The test of time – Two years have passed since Den passed away, two long, difficult years but I have reached a point of peace and I thank the kids at Amani, my work colleagues and friends, Moshi itself and all those back home for their part in this. I am determined. 2014 starts now for me, February. I have a plan for the next twelve months with a strong focus on my goals. My writing features high on the list. But…
The test of time – as one era passes and another begins, I find myself reflecting. Not just on my past, although that is always with me but as the page in the next chapter of my life turns, I ask myself what is so special for me here? What do I like? I scribbled the following headings in my notebook last weekend whilst enjoying the solitude and beauty of Marangu. I figured they should feature in this blog, as it is my account of my journey. I have kept the order of the original scribbles, make of that what you will!

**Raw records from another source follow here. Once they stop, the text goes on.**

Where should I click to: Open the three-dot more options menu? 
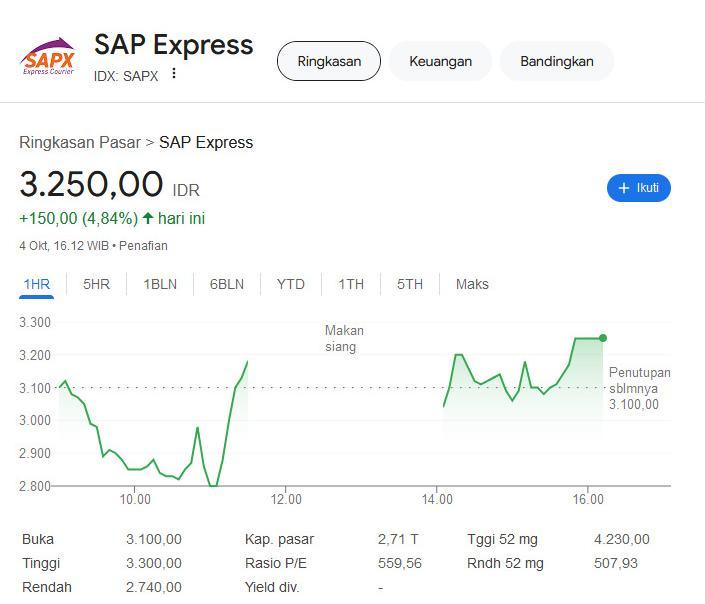click(174, 73)
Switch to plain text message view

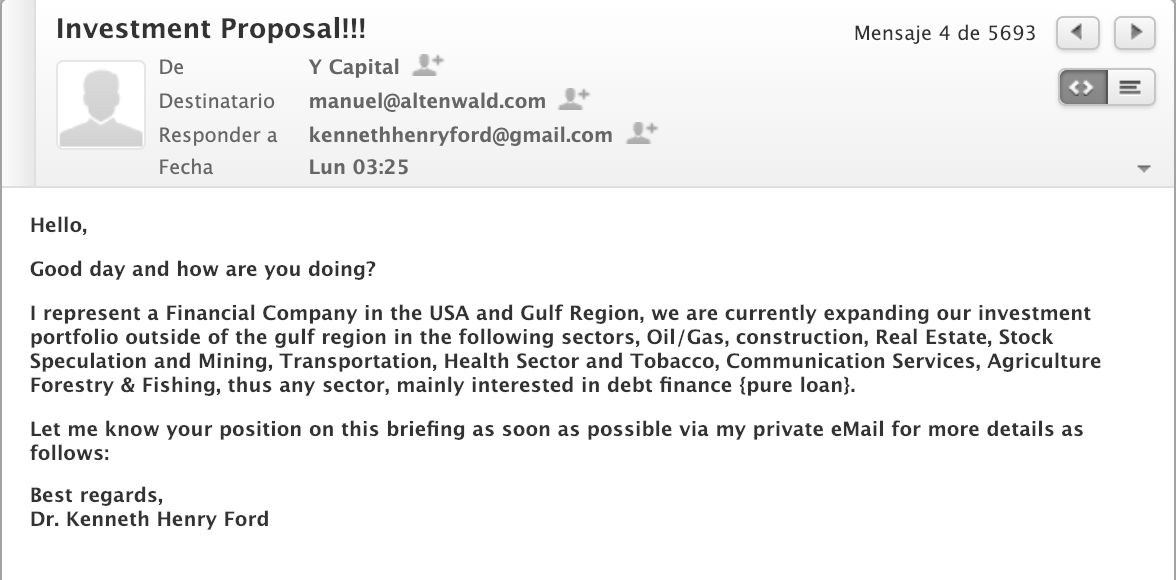pos(1131,88)
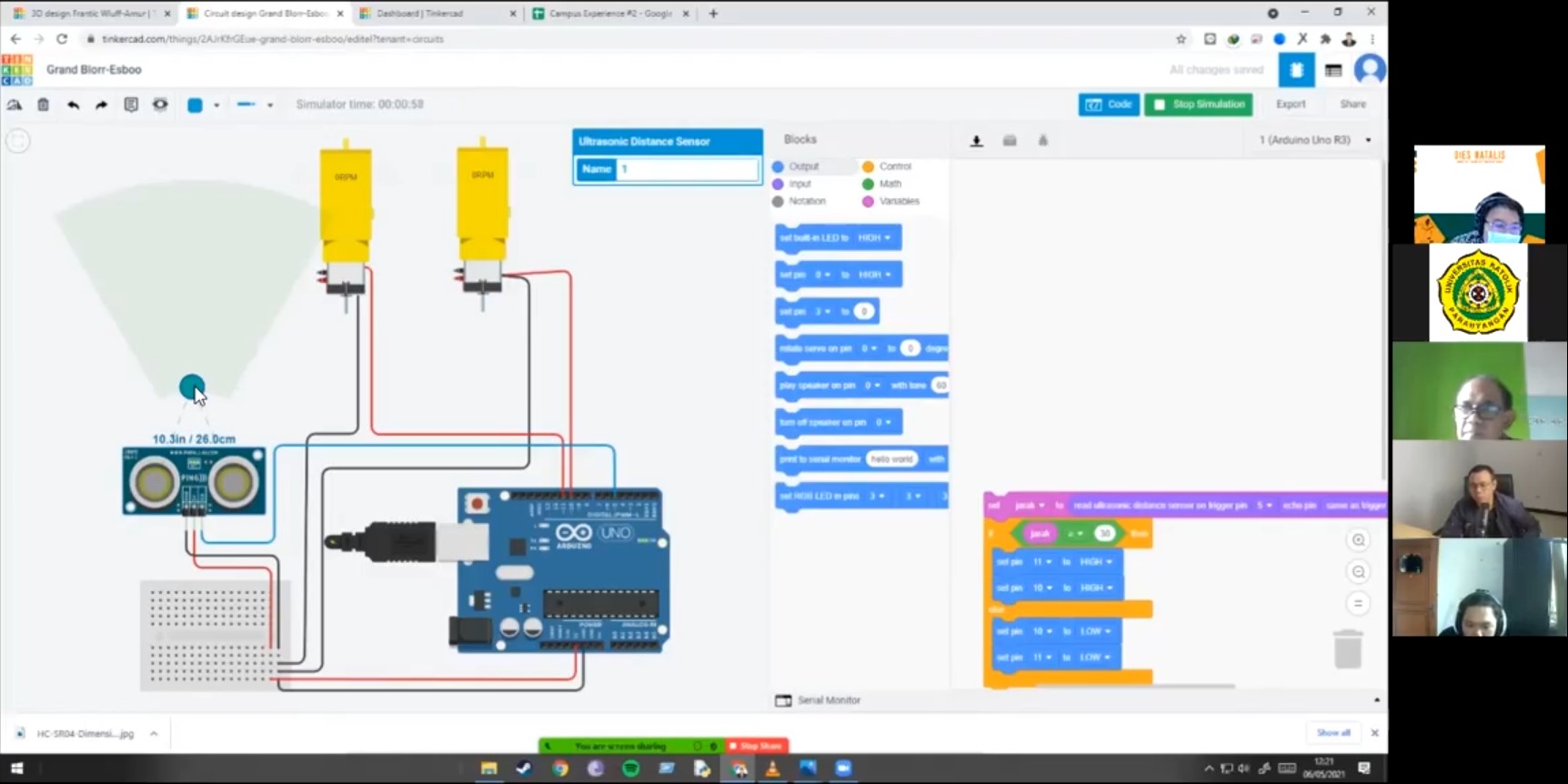Click the rotate component tool icon

(15, 105)
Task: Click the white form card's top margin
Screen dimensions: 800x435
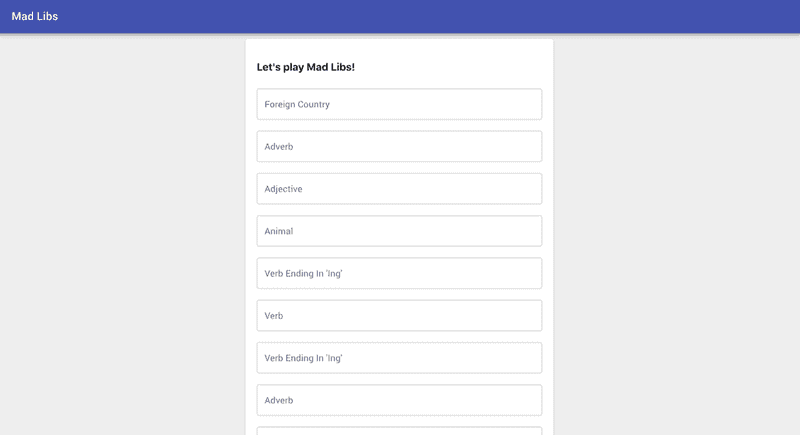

Men in shiny suits – respect, people dress for and as a sign of respect – I like this – I like to dress for work, for dinner etc. I am in no way being disrespectful when I refer to the shiny suits, I love to see the men dressed for church on Sunday and I love the flamboyance of their colourful shirts and shiny suits. The women are a picture of African elegance with that wonderful combination of dress, headgear and shawl across one shoulder. A Lady can never be overdressed – those around her may be under dressed. My Mum was so right to teach me this lesson.
Thanks Mum, I raise my glass to you. Xxx
Being asked my opinion of the country by strangers – everyone is interested in my impressions of their country. I am stopped in the street and a polite “Hello, how are you?” conversation and my attempt at correct responses in Swahili can lead to a full conversation (usually with my hand firmly clasped by my new friend) and more often than not they want to know what I think of Tanzania, of Moshi. I tell them that I find the life style and the people here much more relaxed and friendly than I do “back home” and this is true. Moshi is similar to my first impressions of Spain when Den, Paul and I first moved there in 1999. Very open, friendly, smiling people. Compared to England, both the current Spain I have left behind and Moshi outrank the UK by a trillion points in this regard.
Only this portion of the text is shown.